A Thalidomide victim with a brain tumour who is blind in one eye and has trouble walking is battling against a decision by Atos that she is capable of “work related activity”.
Martine White, 50, is due to appear at a tribunal in which she will appeal against the decision which she fears could force her to take employment or face losing up to half of her benefits.
The mother of four from Burnley, Lancashire, is one of a number of victims of the morning sickness drug which left more than 500 people in Britain with severe birth defects who claim they are being unfairly treated by the Government’s controversial back-to-work assessors.
Mrs White, who has deformed arms and is facing spinal surgery which she fears could put her permanently in a wheelchair, was assessed by Atos and moved from incapacity benefit to the new employment and support allowance last year.
She was placed in the category which deemed she was capable of “work-related activity” which can require attending a “work-related interview” once a month and putting together a CV in order to continue receiving her benefits of £212.70 a fortnight.
Mrs White, whose late husband Michael was also affected by Thalidomide, has twice appealed against her assessment but has now been told to argue her case in front of a judge.
Her son Carl, who has given up work to help his mother who also has a full-time carer, said: “We got a letter last year which said you are going on work-related benefit and you will have to attend courses and the job centre to prepare for going back to work.
“It is causing so much tension that we don’t need. It is stressing my mum out to the point where she feels she has had enough. She constantly feels like she is being harassed,” he added.
Mrs White said the Department for Work and Pensions (DWP) already had evidence that she was incapable of work and would never be able to return to employment since giving up her job helping people with disabilities and learning difficulties.
“It is impossible. I can’t walk properly, I can’t stand, I can’t pick things up, I get dizzy with the brain tumour and I’m blind in one eye and deaf in both ears. It is depressing. What am I going to do,” she said.
Freddie Astbury of Thalidomide UK said Mrs White was not alone. “We have had this with people who have no arms or legs who need 24-hour care who are having to do the same thing and go to a tribunal. It is pathetic. It is causing a lot of stress.
“They have enough problems. Some of them are severely disabled; some are incontinent and are having to be forced into the shame of having to go through this procedure.”

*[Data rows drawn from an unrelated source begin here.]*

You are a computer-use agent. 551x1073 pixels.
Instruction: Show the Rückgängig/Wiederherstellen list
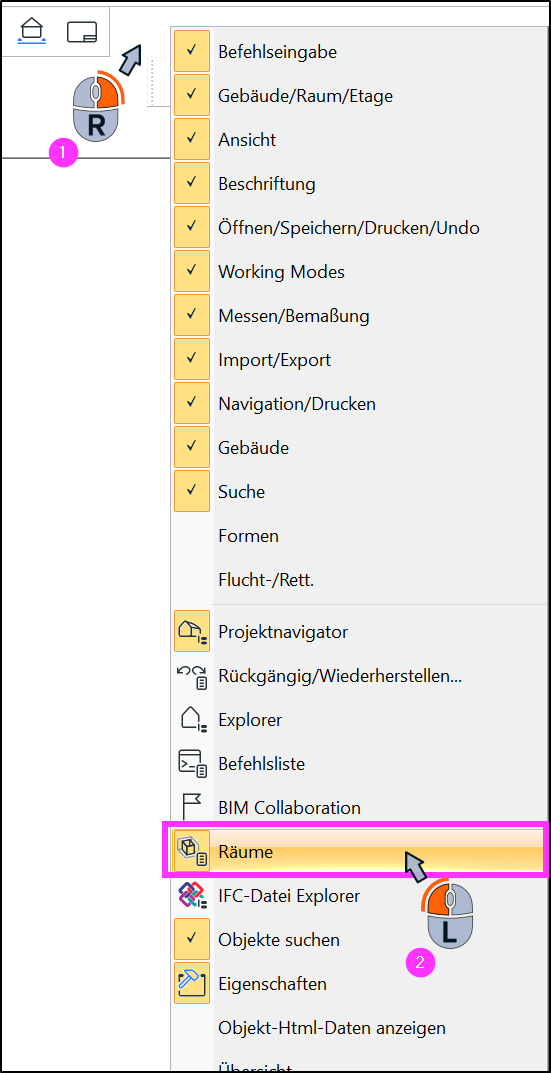click(359, 676)
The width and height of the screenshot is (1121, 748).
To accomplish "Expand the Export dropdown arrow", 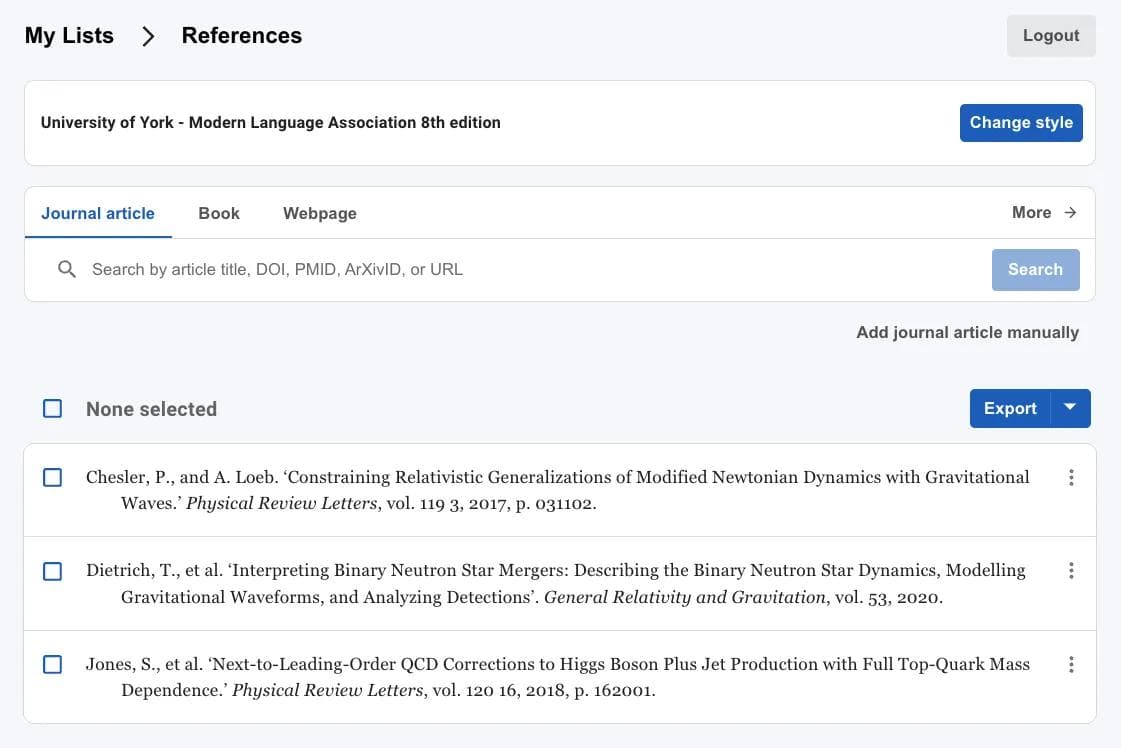I will [x=1071, y=408].
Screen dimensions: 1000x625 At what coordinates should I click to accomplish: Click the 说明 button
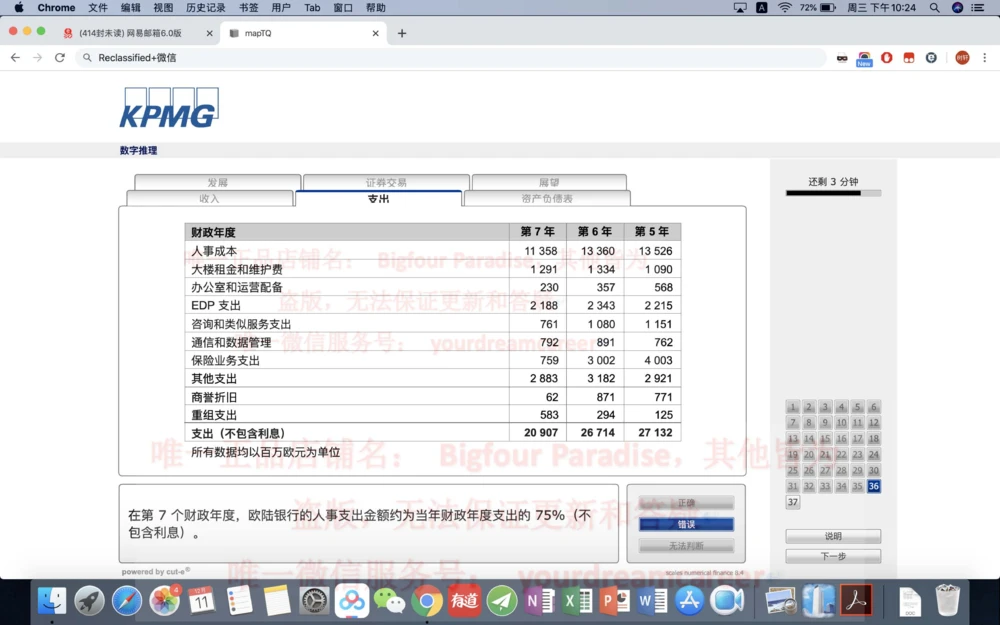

A DWP spokesman said people placed in the work-related activity group were not expected to look for work or apply for jobs.
“The old incapacity benefits system condemned too many people to a life on benefits with little hope of moving back to work. Now people who can work will be given help to find a job while those who need unconditional support will get it,” he said.
The fight back against disability tests
In February 2012 Cecilia Burns, 51, from Strabane, Co Tyrone began a campaign after having her employment support allowance cut by £30 a week after undergoing an assessment even though she was still receiving treatment for breast cancer. The decision was overturned on appeal although she died six months later.
In August 2012, 150 disability rights campaigners protested outside Atos headquarters in London claiming its tests for disability allowances were damaging and distressing and had led to suicides. The company was also criticised for its role as a sponsor of the Paralympic Games.
In January 2013 former Labour minister Michael Meacher told Parliament that 1,300 people had died after being placed in the “work-related activity group”. Another 2,200 had died before the assessment came through. Another MP said a female constituent with Crohn’s disease had been told by assessors that she could return to work wearing a nappy.